→ **TEXT**:
================================

David Saint, literary executor of the Arthur Laurents Estate, said in a statement: “Arthur always believed the only reason to revive West Side Story on Broadway was to bring a new perspective to the material. Ivo van Hove is sure to do just that.”
On behalf of Bernstein, the composer’s daughter Jamie Bernstein said: “The Bernstein Office and siblings are thrilled at this opportunity to see West Side Story staged anew in its own location, New York City. The show’s theme of love destroyed by hatred and intolerance is as poignant today as it was in Shakespeare’s time — but the story line involving the mistreatment of Puerto Rican immigrants makes West Side Story more timely now than ever.”
The project marks an unexpected new direction for van Hove, one of the most influential theater directors to emerge in recent decades. While he has worked extensively putting an idiosyncratic new stamp on classic American and European dramas, as well as famous films, his experience with musicals to date has been limited to the Dutch premiere of Rent in 2000 and the alt-musical Lazarus in 2015, on which he collaborated with David Bowie and playwright Enda Walsh.
However, van Hove has a long history of staging operas across Europe, including Boris Godunov at Paris Opera; Lulu, Salome and the entire Ring des Nibelungen at the Dutch National Opera; and the 2014 world premiere in Madrid of Brokeback Mountain, with a libretto by novelist Annie Proulx and a score by American composer Charles Wuorinen.

================================

→ **RAW DATA**:
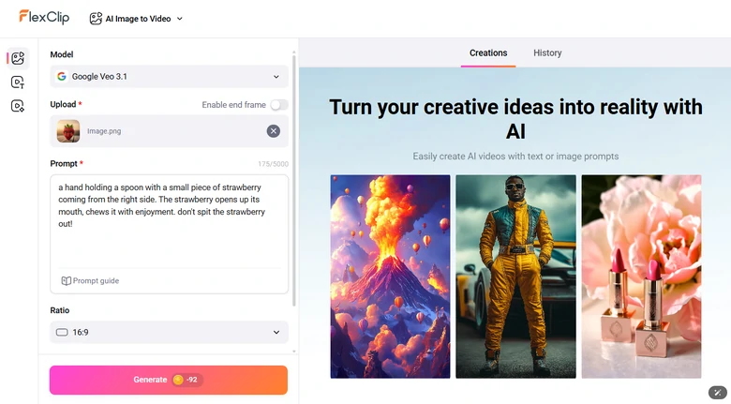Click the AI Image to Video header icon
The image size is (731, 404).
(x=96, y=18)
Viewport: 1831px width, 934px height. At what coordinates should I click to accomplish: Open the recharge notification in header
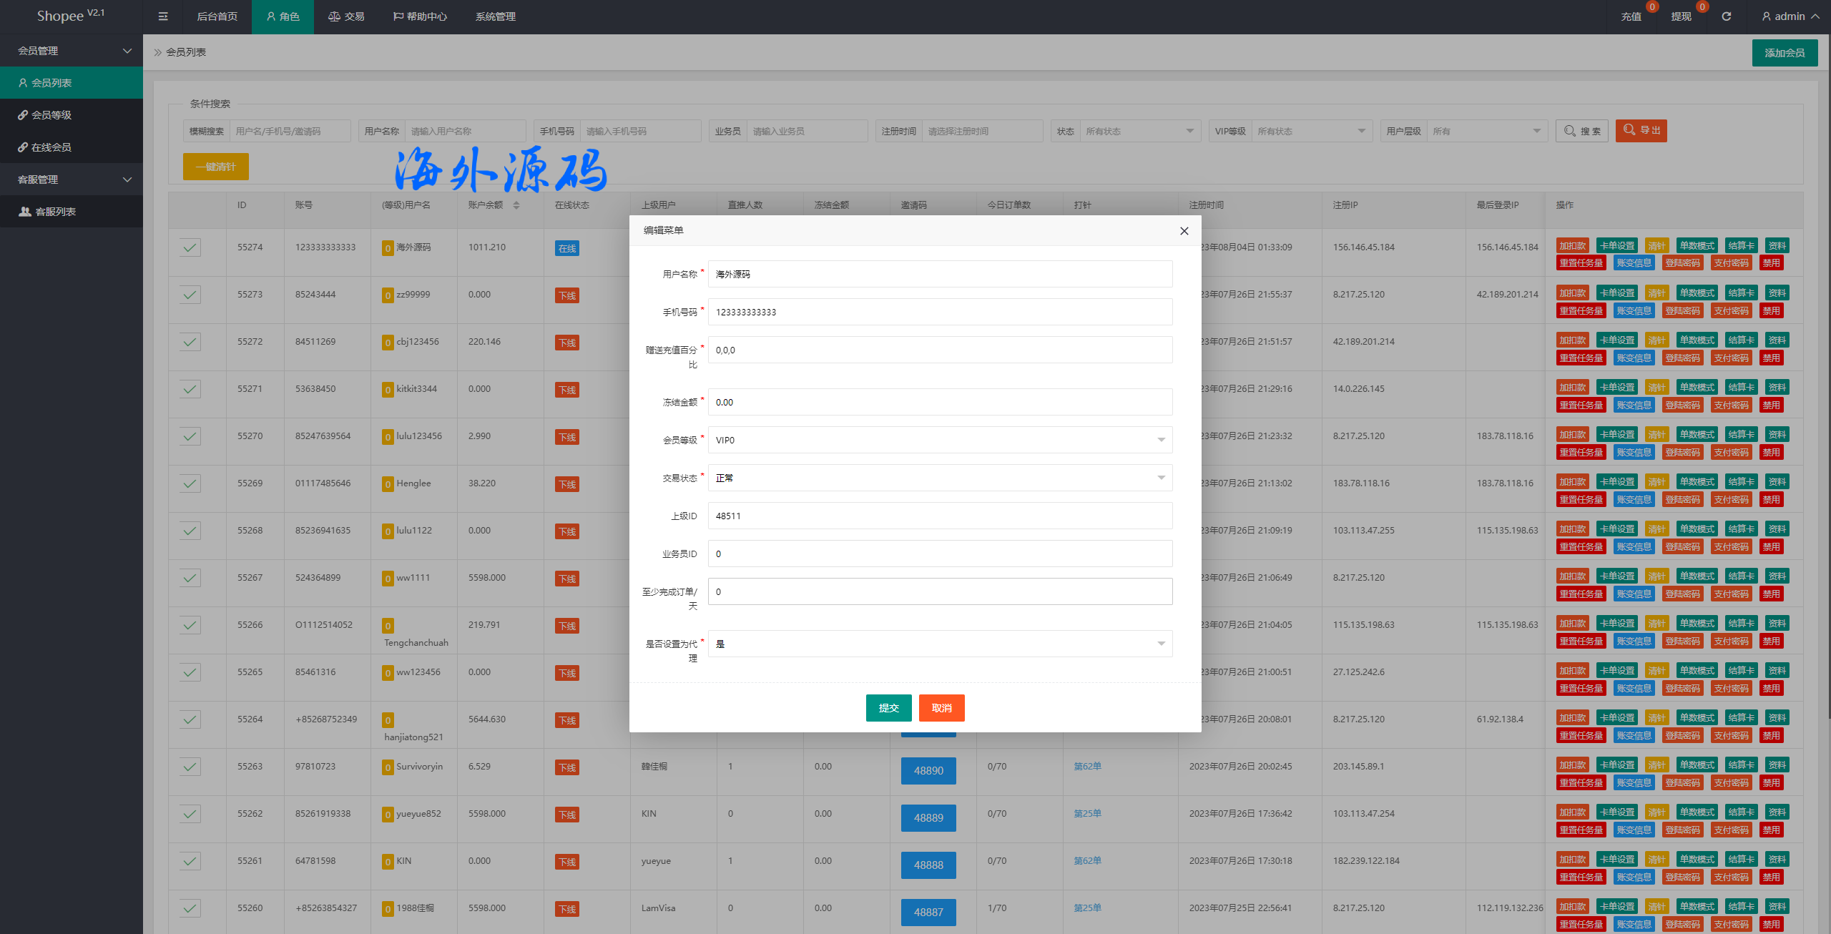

================================

→ **COMPLETE THE FOLLOWING**:
1. Answer these from the West Side Story passage, one line each:
(a) What role does David Saint hold?
(b) In what year did van Hove direct the Dutch premiere of Rent?
(c) In which city did Brokeback Mountain have its 2014 world premiere?
2. Print the part of the West Side Story passage starting at "The project marks" and ending at "playwright Enda Walsh.".
3. Carry on the West Side Story passage from the point where it stops.

→ **RESPONSES BY TASK**:
1.
(a) Literary executor of the Arthur Laurents Estate
(b) 2000
(c) Madrid

2.
The project marks an unexpected new direction for van Hove, one of the most influential theater directors to emerge in recent decades. While he has worked extensively putting an idiosyncratic new stamp on classic American and European dramas, as well as famous films, his experience with musicals to date has been limited to the Dutch premiere of Rent in 2000 and the alt-musical Lazarus in 2015, on which he collaborated with David Bowie and playwright Enda Walsh.

3.
“Music is a real love of mine,” said van Hove. “Also in my theater productions there is a music score going on the whole time, not in the background but as a real character.”
“This is Ivo van Hove’s first Broadway musical, and I’m eager to see what he does with it,” said Sondheim in a statement. “What keeps theater alive over time is reinterpretation, and when that reinterpretation is as invigorating as his productions of A View From the Bridge and The Crucible, it makes for something to look forward to with excitement.”
Also in the pipeline for van Hove in 2019 is a London stage adaptation of the classic Bette Davis backstage drama All About Eve. While casting has not been officially confirmed, word has leaked that Gillian Anderson will take on the role of imperious Broadway diva Margo Channing, while Lily James will play Eve Harrington, the fawning acolyte revealed to be a supreme opportunist.
Van Hove’s production for La Comedie-Francaise of The Damned, based on the Luchino Visconti film, will play New York’s Park Avenue Armory this month, running July 17-28.